I'm thinking also, that if the magnetic field is aligned with the bar, the whole bar will be a magnet, rather than having a magnet at the end. And if the field is at right angles to the bar, it'll be short-circuited, so to speak, through the extension of the bar, so you'd have a fairly weak magnet.
 
I've seen a dozen or more years ago McGyver beating a bar, like he was trying to wrap the bar around a solid post (like a whip). He briefly said something that he tried to move (atoms, elektrons, molecules?) to the end of the bar, making it magnetic. He used he bar after some hits to pick up a set of keys that were fallen in a wever well (correct translation?) near the sidewalk.

I'm not saying this is the most efficient way to make a magnet, but I always wanted to try this myself... this just reminded me again.
 
You cannot magnetise one end of a ferro-mafnetic material. the whole length will be magnetised. A longer tube means lower magnetic strength.

Depends on what you need the magnetism to do.

Traditionally a permanent magnet like Neodynium is adhered to end of non-magnetic bar.


Look at magnetic engineering thread
 
I used to get my magnets by breaking up old pin-ball machines that appeared on our local land-fill.

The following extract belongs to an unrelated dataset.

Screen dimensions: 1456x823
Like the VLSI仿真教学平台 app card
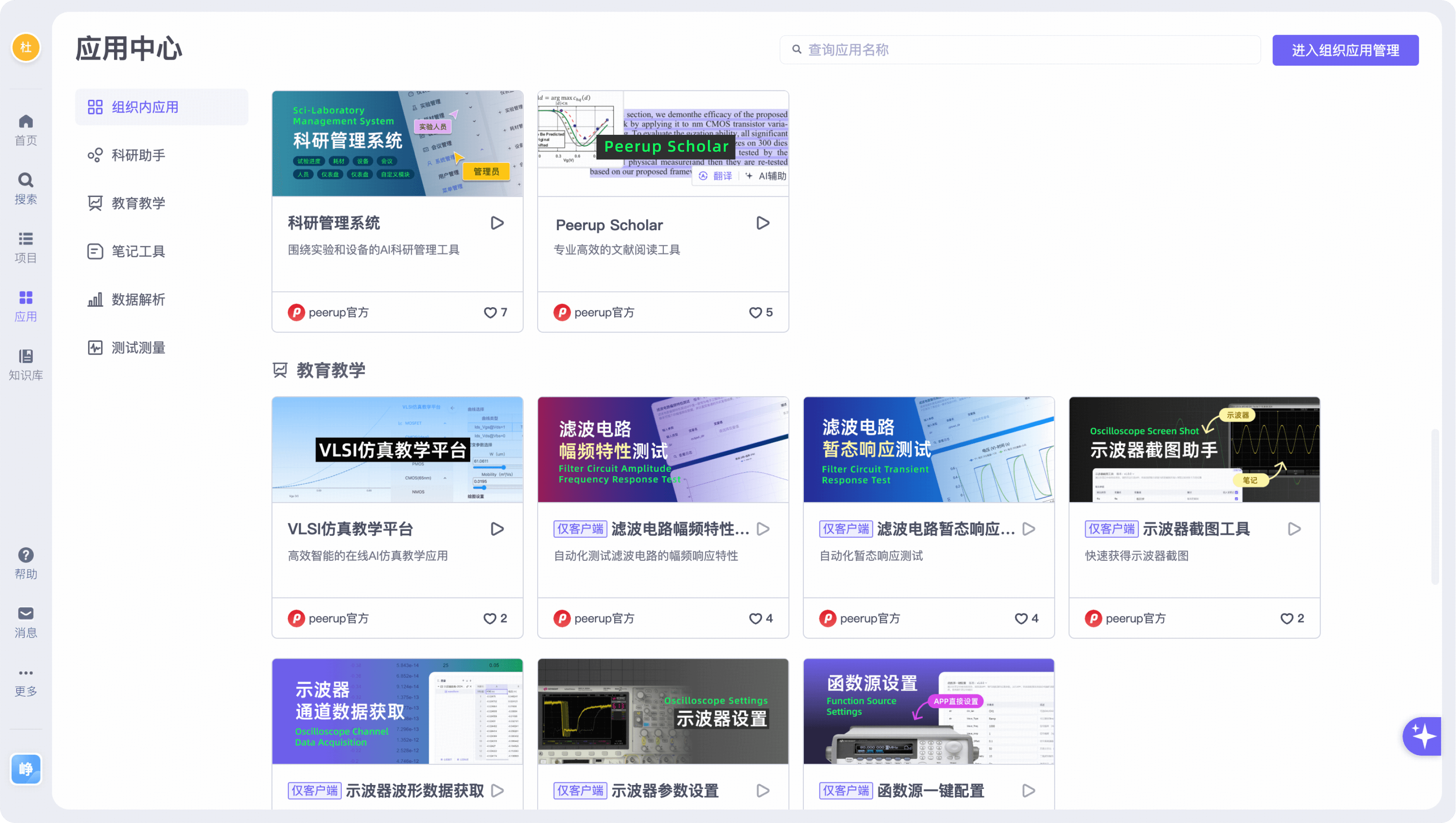(490, 618)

I was only a kid at the time though.

- Steve
 
The nice thing about hard drive magnets is that they are VERY strong, since they're space limited and need as strong a magnet as possible, given the alloted volume. They're actually a little better if you leave their back iron in place, since it's mu-metal, and that tends to increase the strength

TTFN

FAQ731-376
Chinese prisoner wins Nobel Peace Prize
 
Just look somewhere like kjmagnetics and they can probably make you something.

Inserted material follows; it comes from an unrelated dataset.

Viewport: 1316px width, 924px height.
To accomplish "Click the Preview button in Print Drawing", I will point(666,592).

Posting guidelines faq731-376 (probably not aimed specifically at you)
What is Engineering anyway: faq1088-1484
 
Stoopid question...

Are permanent magnets (the rare earth metal ones) created or discovered?

- Steve
 
Rare earths could be the next Hot commodity like oil & Gold , if we all need electric vehicles !
 
Rare earths already are hot commodities- pity about stupid regulations about Thorium being nuclear waste - otherwise there would a lot more mines in western countries rather the stranglehold that China has.